Antra Zvirgzdina, lifestyle blogger
"Though it will lead you to an incomplete theatre catharsis the production is undeniably professional in terms of stage-directing and doesn't allow the tension to drop. There is a recurrent conflict between the leading characters but there are also many who are extremely vivid as well [...] It's a little surpising that all the women in this staging are either hypocritical old maids (Ratched), whores or prostitutes. There is even more to those two layers - the third plan gathers some senior actors and some very typical characters.

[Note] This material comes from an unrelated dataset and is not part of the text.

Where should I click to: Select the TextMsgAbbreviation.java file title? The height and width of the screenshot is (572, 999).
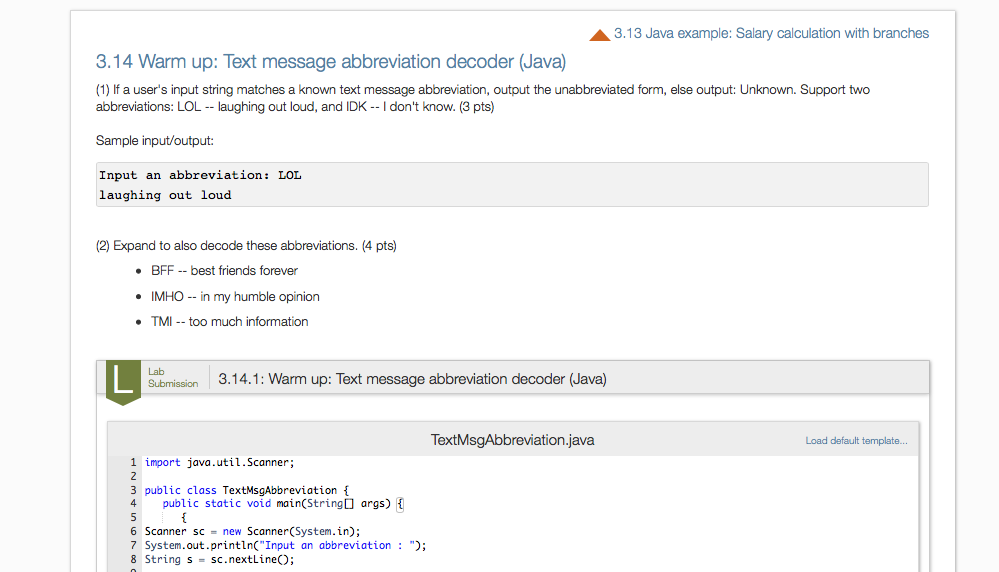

The screens suggest that the action is taking place in modern times but details like the old-fashioned speakers or the daily duties bring you back to a reminiscent of older times [...] This show stays in the mind of the viewer at least for several days." ~ Rozentāls, A.
"Morfov breaks the myth that the Main stage of Dailes has a bad spirit and is impossible to fill with energy. Standing applause after a four-hour long show. A commendable teamwork [...]" ~ Adamaite, U.